• **Provided text**:
2.2.2. Differentiation Categories

According to the Boston Consulting Group, a differentiation strategy can be seen out of four different perspectives, which they refer to as the four branches that categorize differentiation options, as well as the strength of competitive advantages that can be gained through the process of differentiation. Some industries allow for the establishment of numerous competitive advantages, while others do not. In order to categorize a branch into one of the four categories, one must consider first, the possible size of the competitive advantage that can be gained, and secondly, the possible amount of rudiments that are necessary for the realization of a competitive advantage. Taking this into account, four branches can be derived (Kotler et al., 2007):

Branches that are Influenced by Volume Fluctuations Firms in this sector are not exposed a lot of possibilities for gaining competitive advantages; however, if a competitive advantage is achieved, it is one that is more extensive in most cases. Usually, two options exist: the firm can either strive for quality or for cost leadership; either way, both options allow for the achievement of huge success. An example would be the construction machinery industry.

Items stored from a collection
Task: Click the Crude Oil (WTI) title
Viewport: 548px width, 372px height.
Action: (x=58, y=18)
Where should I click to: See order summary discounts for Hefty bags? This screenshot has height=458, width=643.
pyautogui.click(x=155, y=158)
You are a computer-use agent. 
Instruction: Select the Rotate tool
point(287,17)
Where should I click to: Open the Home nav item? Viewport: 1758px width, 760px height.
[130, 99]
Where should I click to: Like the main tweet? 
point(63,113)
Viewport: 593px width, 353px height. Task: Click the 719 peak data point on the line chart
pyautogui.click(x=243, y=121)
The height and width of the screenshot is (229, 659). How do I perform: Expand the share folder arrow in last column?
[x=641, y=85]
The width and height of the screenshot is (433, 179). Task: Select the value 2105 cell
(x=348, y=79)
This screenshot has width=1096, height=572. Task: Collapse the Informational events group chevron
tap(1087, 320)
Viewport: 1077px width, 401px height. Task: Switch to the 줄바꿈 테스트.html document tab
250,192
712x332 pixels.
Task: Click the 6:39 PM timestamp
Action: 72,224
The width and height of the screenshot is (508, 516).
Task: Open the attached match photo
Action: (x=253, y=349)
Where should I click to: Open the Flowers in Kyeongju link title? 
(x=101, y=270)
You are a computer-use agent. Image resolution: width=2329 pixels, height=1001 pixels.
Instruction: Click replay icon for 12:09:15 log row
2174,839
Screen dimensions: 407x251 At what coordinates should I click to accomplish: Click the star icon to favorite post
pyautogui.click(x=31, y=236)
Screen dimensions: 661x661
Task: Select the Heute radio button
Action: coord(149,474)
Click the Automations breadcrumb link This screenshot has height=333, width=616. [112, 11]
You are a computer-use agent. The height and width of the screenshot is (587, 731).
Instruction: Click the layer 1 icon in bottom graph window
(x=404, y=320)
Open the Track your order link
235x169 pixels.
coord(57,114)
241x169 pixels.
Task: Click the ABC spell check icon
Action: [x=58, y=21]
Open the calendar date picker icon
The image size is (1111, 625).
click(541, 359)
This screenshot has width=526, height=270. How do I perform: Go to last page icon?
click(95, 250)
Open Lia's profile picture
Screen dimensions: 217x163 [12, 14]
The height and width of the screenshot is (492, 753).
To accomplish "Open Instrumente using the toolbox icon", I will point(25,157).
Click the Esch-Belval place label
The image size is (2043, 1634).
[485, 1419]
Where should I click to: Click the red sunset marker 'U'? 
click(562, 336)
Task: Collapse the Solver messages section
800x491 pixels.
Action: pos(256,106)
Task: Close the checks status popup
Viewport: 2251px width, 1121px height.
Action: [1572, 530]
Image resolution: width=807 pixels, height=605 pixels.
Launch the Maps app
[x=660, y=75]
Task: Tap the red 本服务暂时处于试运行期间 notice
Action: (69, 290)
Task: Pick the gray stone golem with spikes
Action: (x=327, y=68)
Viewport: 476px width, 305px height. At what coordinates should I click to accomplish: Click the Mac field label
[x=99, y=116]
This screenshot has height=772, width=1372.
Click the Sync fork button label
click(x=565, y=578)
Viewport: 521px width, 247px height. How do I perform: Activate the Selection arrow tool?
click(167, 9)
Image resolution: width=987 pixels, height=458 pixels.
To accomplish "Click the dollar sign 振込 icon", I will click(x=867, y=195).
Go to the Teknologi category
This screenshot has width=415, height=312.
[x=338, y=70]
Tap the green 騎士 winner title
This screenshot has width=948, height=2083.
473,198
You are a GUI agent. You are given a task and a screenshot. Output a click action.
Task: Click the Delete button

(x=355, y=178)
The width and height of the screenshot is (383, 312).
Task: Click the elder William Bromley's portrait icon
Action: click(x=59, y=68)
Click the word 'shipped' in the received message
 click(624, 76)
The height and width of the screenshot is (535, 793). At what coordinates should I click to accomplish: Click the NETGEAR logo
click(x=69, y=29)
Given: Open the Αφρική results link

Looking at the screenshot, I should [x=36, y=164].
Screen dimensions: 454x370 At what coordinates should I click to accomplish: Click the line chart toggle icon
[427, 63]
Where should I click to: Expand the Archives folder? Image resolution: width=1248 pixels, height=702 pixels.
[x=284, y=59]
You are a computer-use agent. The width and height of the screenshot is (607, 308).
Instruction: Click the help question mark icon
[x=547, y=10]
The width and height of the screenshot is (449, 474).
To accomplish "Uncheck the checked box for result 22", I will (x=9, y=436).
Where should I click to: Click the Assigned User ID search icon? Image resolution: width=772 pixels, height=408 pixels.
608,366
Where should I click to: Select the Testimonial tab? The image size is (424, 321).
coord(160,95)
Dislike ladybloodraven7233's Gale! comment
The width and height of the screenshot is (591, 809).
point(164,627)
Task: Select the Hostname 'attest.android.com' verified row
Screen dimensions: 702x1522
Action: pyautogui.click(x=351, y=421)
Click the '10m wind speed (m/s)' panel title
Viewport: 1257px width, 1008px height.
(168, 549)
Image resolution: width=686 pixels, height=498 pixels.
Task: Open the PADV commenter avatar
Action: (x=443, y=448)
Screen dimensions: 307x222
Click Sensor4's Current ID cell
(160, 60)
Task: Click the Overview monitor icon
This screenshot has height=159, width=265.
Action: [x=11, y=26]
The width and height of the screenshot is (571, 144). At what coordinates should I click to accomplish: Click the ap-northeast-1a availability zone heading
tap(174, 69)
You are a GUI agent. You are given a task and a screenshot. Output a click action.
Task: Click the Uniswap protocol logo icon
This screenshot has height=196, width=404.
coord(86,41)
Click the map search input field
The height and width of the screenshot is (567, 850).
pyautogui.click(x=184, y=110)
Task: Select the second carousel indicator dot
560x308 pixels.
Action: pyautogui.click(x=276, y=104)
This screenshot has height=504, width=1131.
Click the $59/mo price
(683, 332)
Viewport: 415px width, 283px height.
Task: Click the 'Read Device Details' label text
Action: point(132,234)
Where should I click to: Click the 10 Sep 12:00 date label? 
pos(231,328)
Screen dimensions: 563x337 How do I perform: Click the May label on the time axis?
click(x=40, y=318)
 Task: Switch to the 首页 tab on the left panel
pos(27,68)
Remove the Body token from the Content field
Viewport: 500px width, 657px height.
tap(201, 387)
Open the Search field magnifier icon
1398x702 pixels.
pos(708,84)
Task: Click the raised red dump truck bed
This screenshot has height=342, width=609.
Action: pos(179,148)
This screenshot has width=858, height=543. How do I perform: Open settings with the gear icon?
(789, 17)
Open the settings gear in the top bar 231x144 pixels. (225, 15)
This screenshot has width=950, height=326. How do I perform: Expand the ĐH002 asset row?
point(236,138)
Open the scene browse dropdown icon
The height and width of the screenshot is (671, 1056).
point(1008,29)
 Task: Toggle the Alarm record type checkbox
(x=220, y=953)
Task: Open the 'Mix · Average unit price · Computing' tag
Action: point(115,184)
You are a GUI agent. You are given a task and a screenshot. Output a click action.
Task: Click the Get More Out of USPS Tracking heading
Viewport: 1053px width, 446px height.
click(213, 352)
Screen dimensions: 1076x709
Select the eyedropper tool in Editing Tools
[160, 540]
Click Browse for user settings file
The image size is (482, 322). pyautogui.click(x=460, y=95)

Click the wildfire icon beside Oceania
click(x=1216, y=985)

• **Task requirements**:
A) Answer these questions using the text on differentiation categories:
(i) Which organization is credited with viewing a differentiation strategy from four perspectives?
(ii) What two things must be considered to place a branch in one of the four categories?
(iii) Which industry is given as an example of a branch influenced by volume fluctuations?
B) Please extend the text on differentiation categories, picking up after its last sentence.
These entries come from a different source than the text.

• **Response list**:
A)
(i) The Boston Consulting Group.
(ii) First, the possible size of the competitive advantage that can be gained, and second, the possible amount of rudiments necessary to realize a competitive advantage.
(iii) The construction machinery industry.

B)
Deadlocked Branches

As it is prevalent in the steel industry, such branches do not have many potential competitive advantages, and each of the possible advantages is relatively small. The reason for that is that firms in this sector do not have much room for a recreation or modification of their products in terms of technology or costs. The only way for creating differentiation is to fine-tune the product’s service component, which in the end, leads to rather small competitive advantages. A direct correlation between profitability and market share does not exist.

Fragmented Branches

Here, a lot of differentiation options exist, each of them offering only small advantages against the competition. An example is the restaurant industry, in which companies are able to differentiate their products in a several ways, but through which they cannot achieve huge market shares. The restaurant ‘Kalkarer Mühle’ e.g. created a USP by offering the kids meal ‘Räuberteller’ for € 0,00, which stated that ‘you get an empty plate and are allowed to swipe away everything that you like from your parents’ plate’ (Brauhaus Kalkarer Mühle, n.d.).

Specialized Branches

In a specialized sector, companies are exposed to a great amount of differentiation possibilities, and each of them is offering high economic potential with regard to the competitive advantage that has been gained. The key to success is that these firms are focused on a certain market segment, providing specialized products to their target customers (Kotler et al., 2007).

Figure 2 illustrates the degree of differentiation in relation to the competitive advantage that can be achieved.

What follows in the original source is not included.